Le Pari « ça se tente » ou « je le sens bien »
Miser sur des outsiders (comme les Dragons Catalans en Super League ou les Cronulla Sharks en NRL), qui ont une cote plus intéressante que les deux favoris principaux, est une tentation pour les parieurs, qui n’hésitent pas à mettre une petite ou grosse pièce en se convainquant que ça peut le faire. Même si l’appât du gain fait toujours rêver les parieurs, il ne faut pas oublier que si les bookmakers (personnes qui définissent les cotes) n’ont pas placé telle ou telle équipe parmi les favoris, c’est qu’elles ne semblent pas les mieux armées pour remporter le Graal. La réflexion de certains est de dire que les bookmakers peuvent se « tromper » sur certaines cotations en sous-estimant certaines équipes, même si ce cas arrive, il est des plus rares.
Le Pari « supporter »
Beaucoup de supporters vont valider un pari à quelques jours de la reprise d’un championnat pour mettre quelques pièces sur leur équipe favorite.

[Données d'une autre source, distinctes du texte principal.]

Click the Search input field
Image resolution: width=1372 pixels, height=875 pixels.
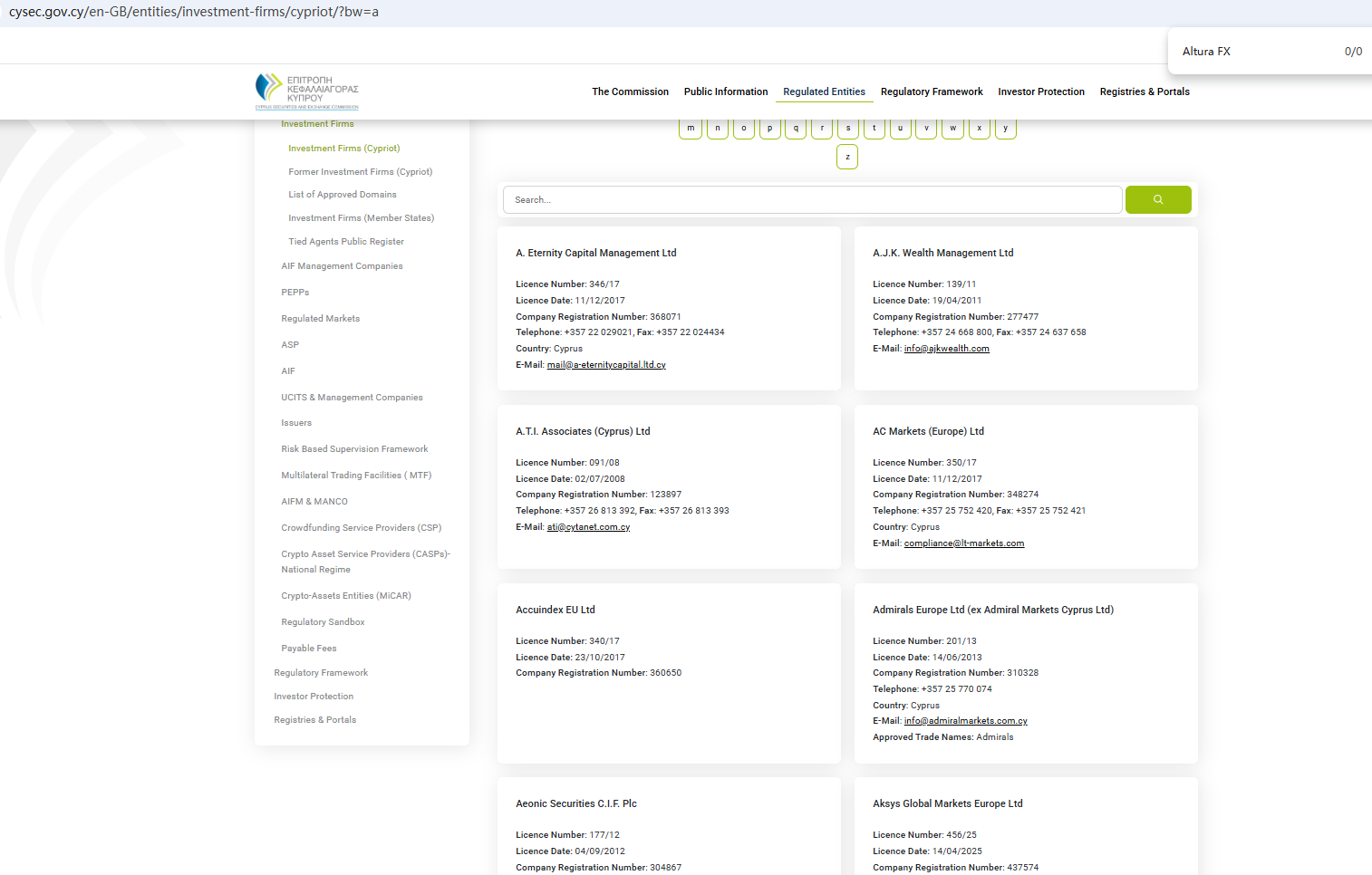coord(812,200)
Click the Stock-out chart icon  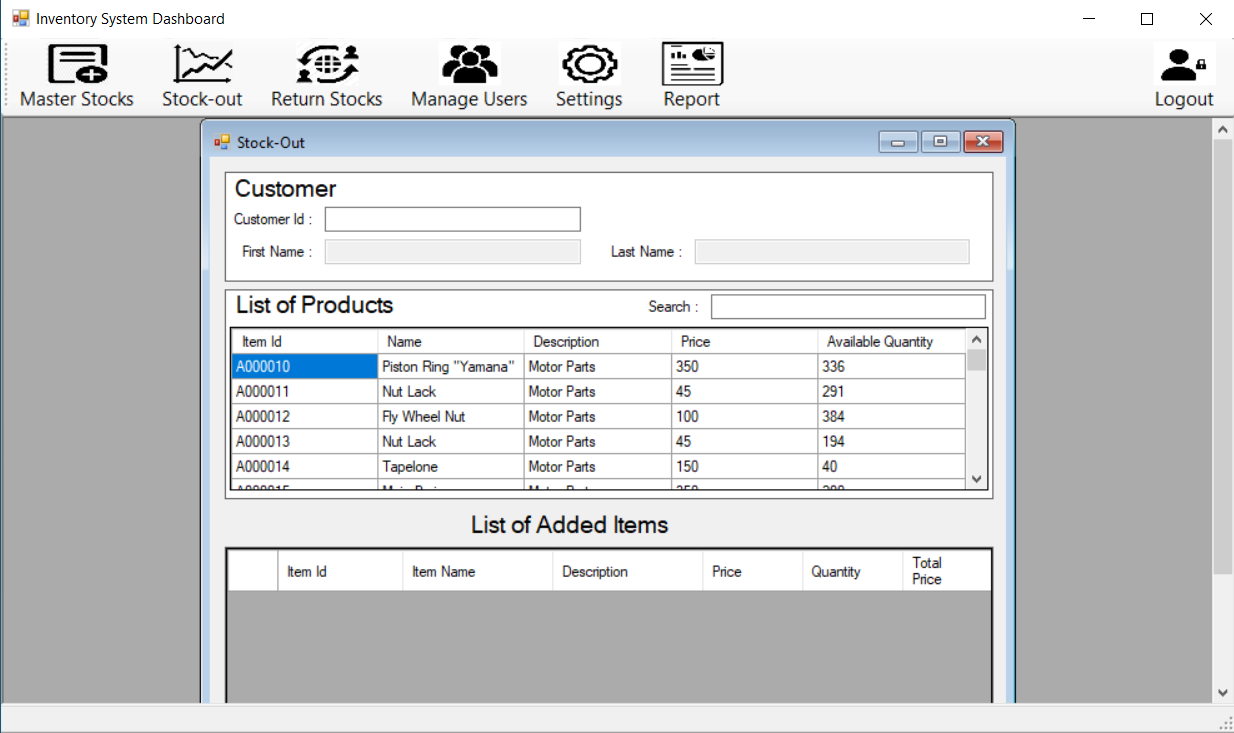coord(202,66)
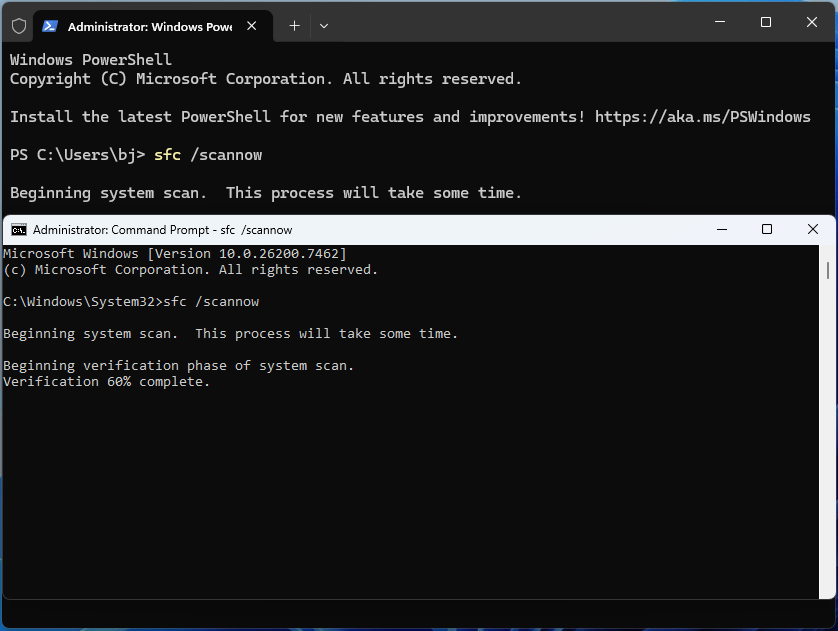Close the Command Prompt window
The image size is (838, 631).
pos(813,229)

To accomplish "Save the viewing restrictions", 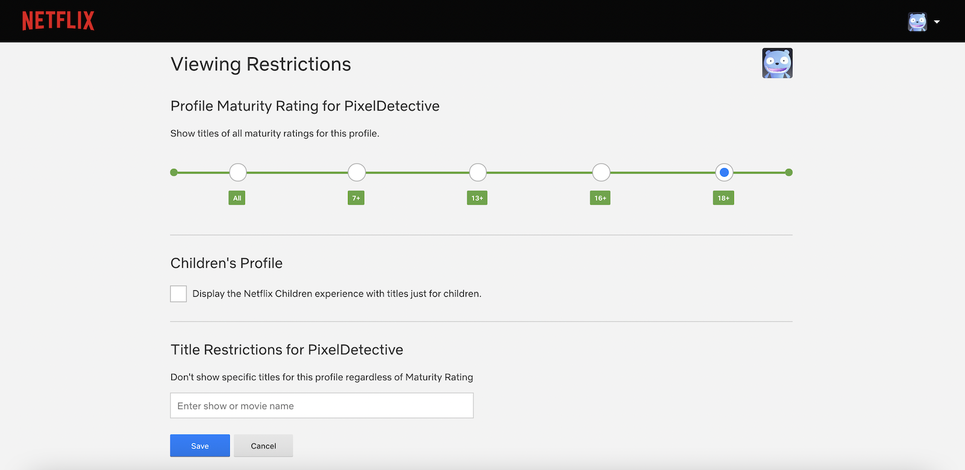I will pyautogui.click(x=200, y=445).
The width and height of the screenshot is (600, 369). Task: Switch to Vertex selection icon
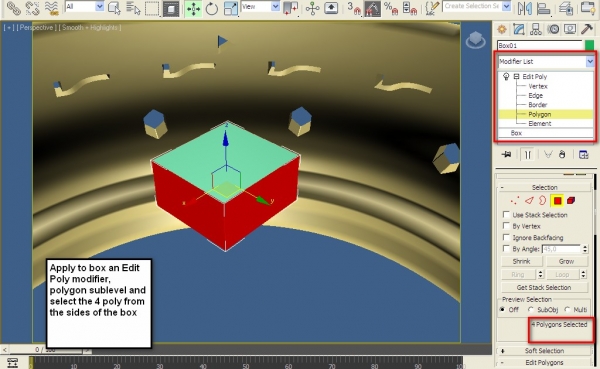[515, 201]
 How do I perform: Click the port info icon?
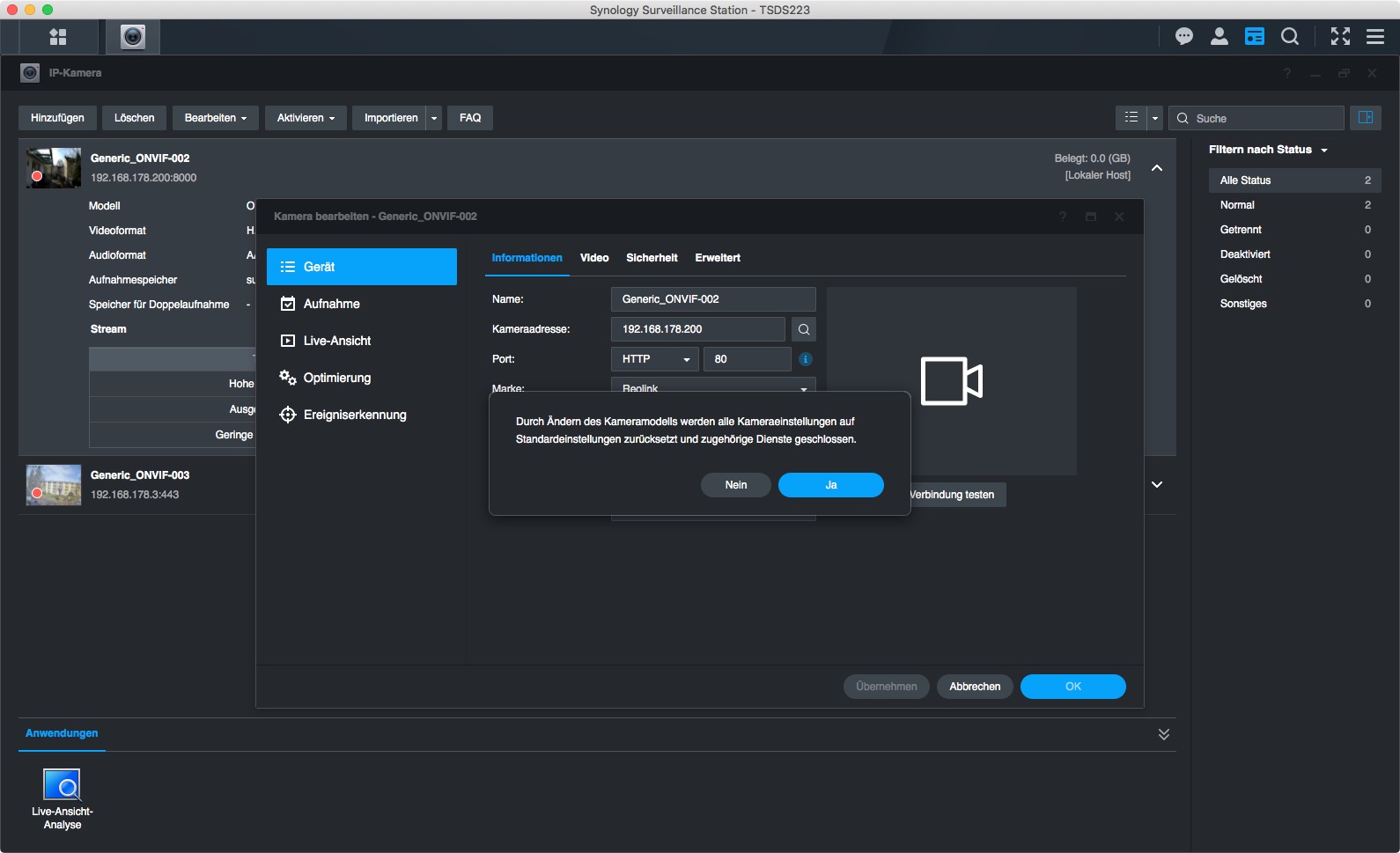pyautogui.click(x=805, y=359)
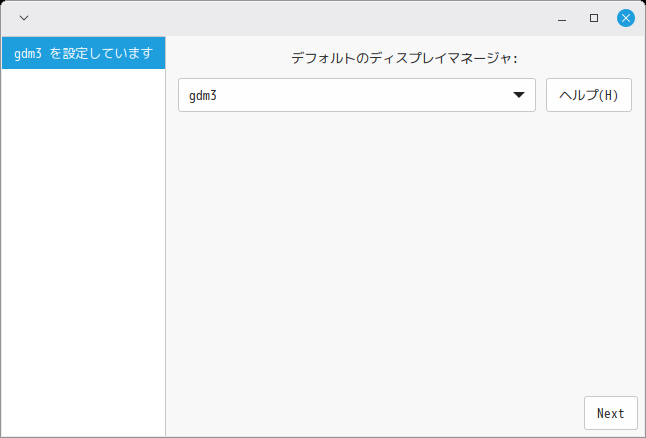Screen dimensions: 646x438
Task: Click the blank area below sidebar step
Action: click(x=83, y=250)
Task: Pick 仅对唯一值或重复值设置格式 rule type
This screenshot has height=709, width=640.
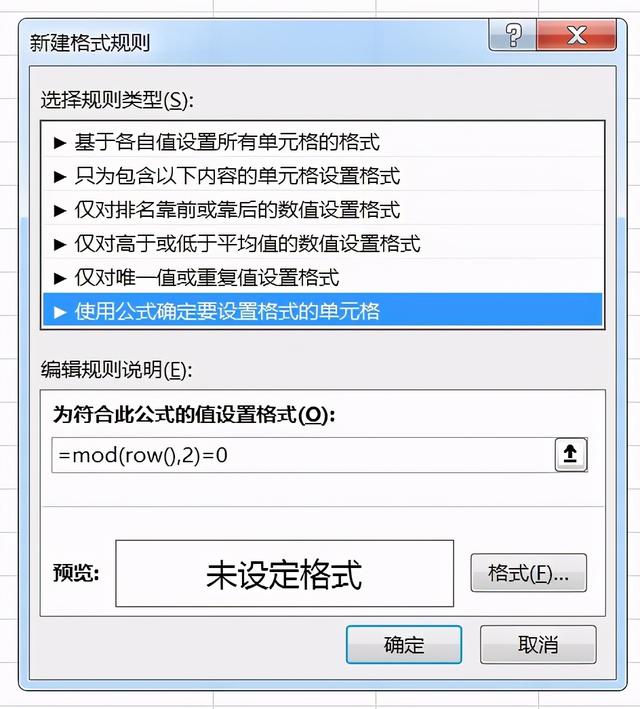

Sauf si votre équipe est l’une des favorites, ces paris sont presque toujours voués à l’échec. En NRL il y a la jurisprudence des St George Illawarra Dragons en 2010 qui sont venus à bout des Sydney Roosters en finale sur le score de 32 à 8 et en football, on peut citer le cas Leicester, champion d’Angleterre en 2016 ou de Montpellier, champion de France en 2012, où la bande d’Olivier Giroud ont résisté au PSG pour s’offrir un titre inespéré, mais globalement ce type de paris est voué à l’échec dans 99% du temps. Donc en plus de ne pas voir votre équipe de coeur triompher, vous perdez de l’argent. En revanche, il est vrai que lorsque votre pari est gagnant et donc que votre équipe favorite remporte le championnat, la joie est doublée. Mais pour cela il faut que toutes les planètes soient alignées.
Vous l’aurez compris, les paris longues durées laissent peu de place de manoeuvre pour faire des bons coups mais si vous pensez avoir tout compris, n’hésitez pas à tenter votre chance.